◆ **EXERCISE INPUT**:
..........
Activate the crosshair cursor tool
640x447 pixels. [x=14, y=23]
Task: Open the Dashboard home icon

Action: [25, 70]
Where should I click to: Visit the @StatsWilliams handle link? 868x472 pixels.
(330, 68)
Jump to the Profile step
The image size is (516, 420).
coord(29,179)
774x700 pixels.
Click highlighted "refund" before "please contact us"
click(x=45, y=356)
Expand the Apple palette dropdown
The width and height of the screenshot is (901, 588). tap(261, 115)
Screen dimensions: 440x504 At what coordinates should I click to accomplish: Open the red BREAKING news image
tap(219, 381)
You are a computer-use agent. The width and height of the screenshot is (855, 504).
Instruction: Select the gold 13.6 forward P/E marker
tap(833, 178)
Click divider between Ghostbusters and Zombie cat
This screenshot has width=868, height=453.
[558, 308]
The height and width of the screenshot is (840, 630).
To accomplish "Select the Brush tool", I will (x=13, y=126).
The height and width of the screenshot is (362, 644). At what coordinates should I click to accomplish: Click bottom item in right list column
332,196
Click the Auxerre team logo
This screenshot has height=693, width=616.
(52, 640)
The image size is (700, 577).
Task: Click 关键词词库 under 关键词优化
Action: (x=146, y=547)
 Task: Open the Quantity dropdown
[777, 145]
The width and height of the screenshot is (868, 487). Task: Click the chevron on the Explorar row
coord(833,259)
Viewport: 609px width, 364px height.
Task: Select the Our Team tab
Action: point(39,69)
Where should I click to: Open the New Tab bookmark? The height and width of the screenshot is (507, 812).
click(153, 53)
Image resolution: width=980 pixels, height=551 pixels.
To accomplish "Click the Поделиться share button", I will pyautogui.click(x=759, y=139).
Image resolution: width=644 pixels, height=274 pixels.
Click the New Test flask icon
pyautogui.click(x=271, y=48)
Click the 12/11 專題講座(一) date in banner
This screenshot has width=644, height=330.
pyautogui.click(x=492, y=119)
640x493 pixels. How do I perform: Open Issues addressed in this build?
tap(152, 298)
..........
◆ **EXERCISE REQUIREMENTS**:
Can you turn the material into a numbered list, starting with the line that contains "Where should I click to: Open" and going on through the line that contains "will pyautogui.click(x=759, y=139).", with any blank lines left out?

◆ **ANSWER BELOW**:
1. Where should I click to: Open the New Tab bookmark? The height and width of the screenshot is (507, 812).
2. click(153, 53)
3. Image resolution: width=980 pixels, height=551 pixels.
4. To accomplish "Click the Поделиться share button", I will pyautogui.click(x=759, y=139).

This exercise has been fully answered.